"Bukannya kau mengambil puding?" Rachel menodong Angelica.
"Jatuh. Matt menabrakku." Angelica menjawab sekenanya. Dia duduk di kursinya yang terletak di sebelah Amanda yang sibuk menatap Huck dengan pandangan terpesona.
Rachel belum selesai. Dia mencecar lagi. "Kau semestinya memarahi dia habis-habisan. Tau tidak sih gara-gara sifat pengecutmu inilah maka tak ada seorangpun yang naksir padamu? Kau bakal tua dan mati dalam kesendirian."

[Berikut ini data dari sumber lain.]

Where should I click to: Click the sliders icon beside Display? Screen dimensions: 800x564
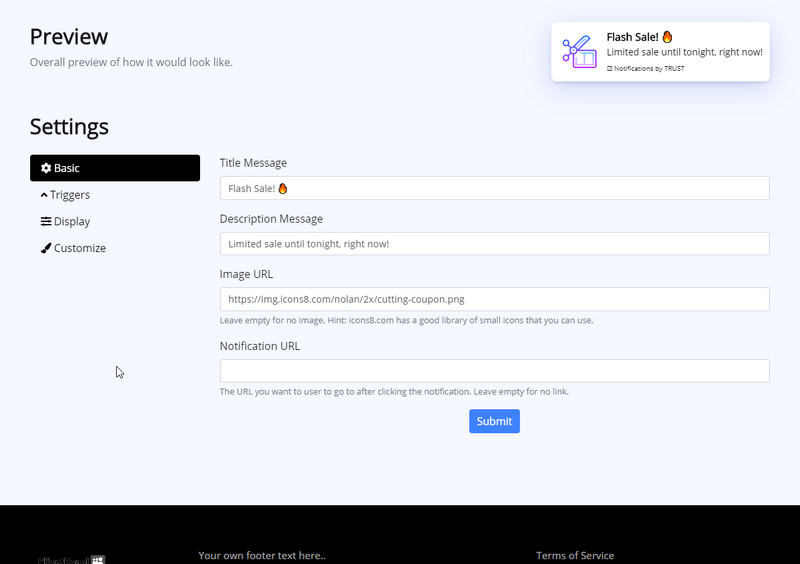pos(46,222)
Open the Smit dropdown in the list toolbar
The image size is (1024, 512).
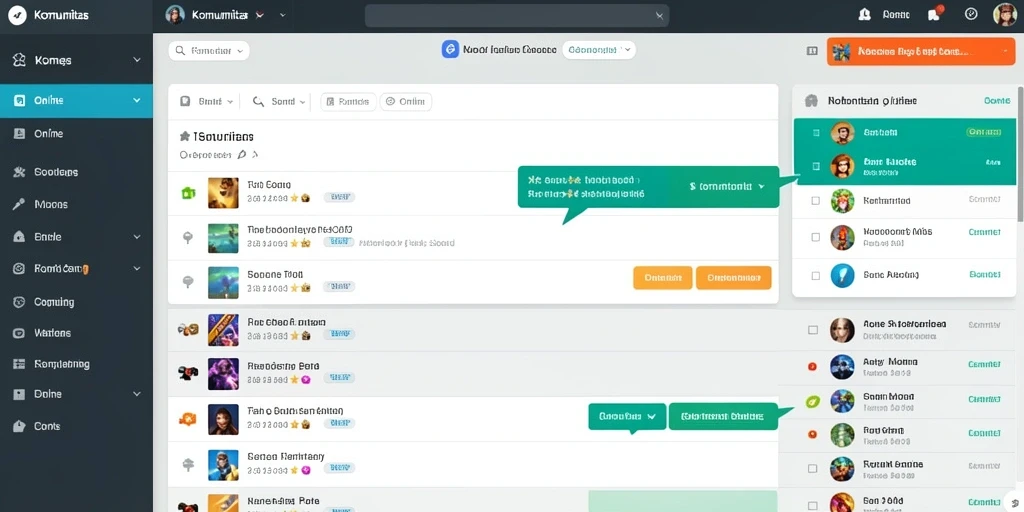click(207, 102)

Angelica memberikan senyum datar. Dalam hati dia berujar, "Dan karena mulut tak berpendidikanmulah maka semua laki-laki tak pernah ada yang berniat serius denganmu."
"Hei!" David yang muncul di ruang makan berusaha menarik perhatian mereka. "Siapa yang menjatuhkan puding di lorong?"

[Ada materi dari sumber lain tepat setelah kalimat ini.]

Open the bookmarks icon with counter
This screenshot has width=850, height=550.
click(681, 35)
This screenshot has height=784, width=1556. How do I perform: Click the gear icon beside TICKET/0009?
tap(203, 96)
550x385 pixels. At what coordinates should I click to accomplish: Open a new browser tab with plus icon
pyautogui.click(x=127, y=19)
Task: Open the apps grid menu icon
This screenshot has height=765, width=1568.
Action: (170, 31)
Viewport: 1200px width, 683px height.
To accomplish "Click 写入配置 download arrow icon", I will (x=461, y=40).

"Si lembek ini," serobot Rachel sembari mengedik ke arah Angelica, "siapa lagi?"
"Kucing Bellen memakannya dan sekarang sedang muntah-muntah." David memperagakan gaya muntah si kucing. Sedikit mendramatisir namun tak ada yang merasa lucu atas leluconnya tersebut.
Angelica justru terkesiap. Bergegas berlari ke lorong yang dimaksud. Di sana dia menemukan kucing milik Bellen telah tak bernyawa. Terkulai dalam genangan muntahan binatang itu sendiri.
Dengan gugup Angelica mengambil sesuatu dari sakunya. Sebuah kartu yang sama dengan yang didapat Matt. Di kartu miliknya, Angelica melihat sebuah kalimat baru muncul. 'Racunmu gagal. Jangan khawatir. Kita punya ribuan cara lain untuk membunuh mereka semua.'
Menghela nafas, Angelica segera menyingkirkan mayat kucing tadi.